Jangan Bersedih, Kalian Adalah Orang tua yang Baik. Aku Saja yang Tidak Tahu Diri, Tolong Untuk Terakhir kalinya Maafkan Keputusan ku yang Egois ini, Maaf Benar benar Minta Maaf ”
Tito Abimanyu, warga RT 005/003 Pandanwangi, Kota Malang, dikenal sebagai pribadi cerdas dan berprestasi. Ia disebut merupakan mahasiswa MIPA Fisika di salah satu perguruan tinggi negeri ternama di Malang dan pernah memperoleh beasiswa.
Peristiwa ini pertama kali diketahui oleh Samsul Arif, warga sekitar yang melintas di lokasi kejadian sekitar pukul 06.15 WIB. Ia kemudian segera menghubungi perangkat desa untuk melaporkan kejadian tersebut kepada pihak kepolisian.
Tidak lama setelah laporan diterima, Unit Reskrim Polsek Pakis tiba di lokasi untuk melakukan olah tempat kejadian perkara (TKP). Tim dipimpin langsung oleh IPDA Iwan Chandra, SH, yang segera mengumpulkan keterangan dari para saksi.
Kapolsek Pakis, AKP Suyanto, turut hadir di lokasi bersama tim medis. Proses evakuasi jenazah dilakukan dengan bantuan warga sekitar. Selanjutnya, jenazah dibawa ke RSU Saiful Anwar untuk dilakukan autopsi guna memastikan penyebab pasti kematian.
AKP Suyanto saat dikonfirmasi awak media menyampaikan bahwa pihaknya masih melakukan pendalaman. “Apakah kejadian ini murni gantung diri atau ada motif lain, hal itu masih perlu dilakukan pendalaman,” ujarnya.
Peristiwa ini meninggalkan duka mendalam bagi keluarga, sahabat, dan lingkungan sekitar. Pihak kepolisian mengimbau masyarakat untuk tidak berspekulasi dan menunggu hasil resmi penyelidikan.

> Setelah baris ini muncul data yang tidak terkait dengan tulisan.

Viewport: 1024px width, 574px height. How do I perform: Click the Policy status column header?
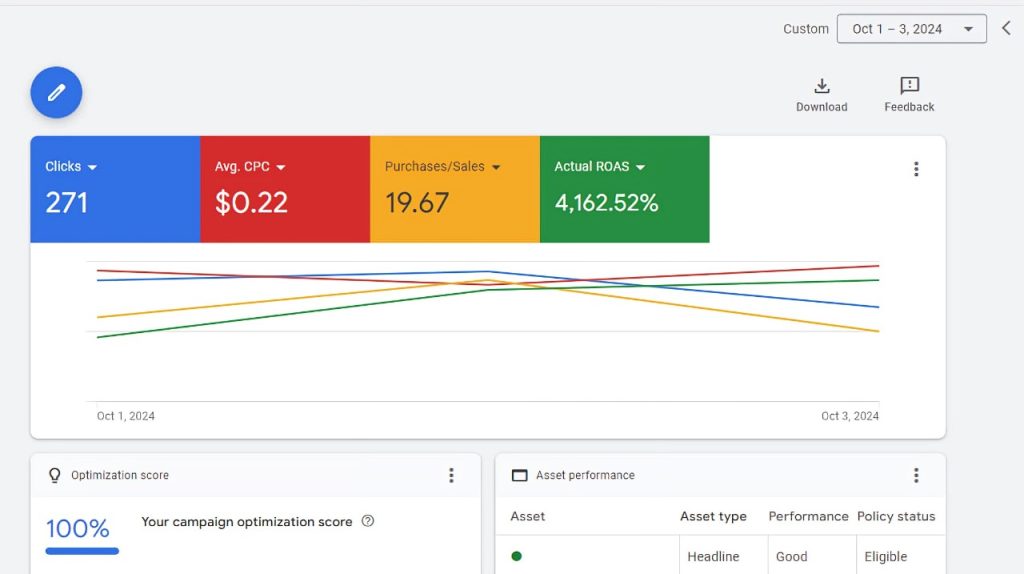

Bagi siapa pun yang sedang mengalami tekanan atau beban berat, penting untuk mencari bantuan dan berbicara dengan keluarga, sahabat, atau tenaga profesional. Dukungan dan pertolongan selalu tersedia, dan setiap persoalan memiliki jalan keluar yang dapat dicari bersama.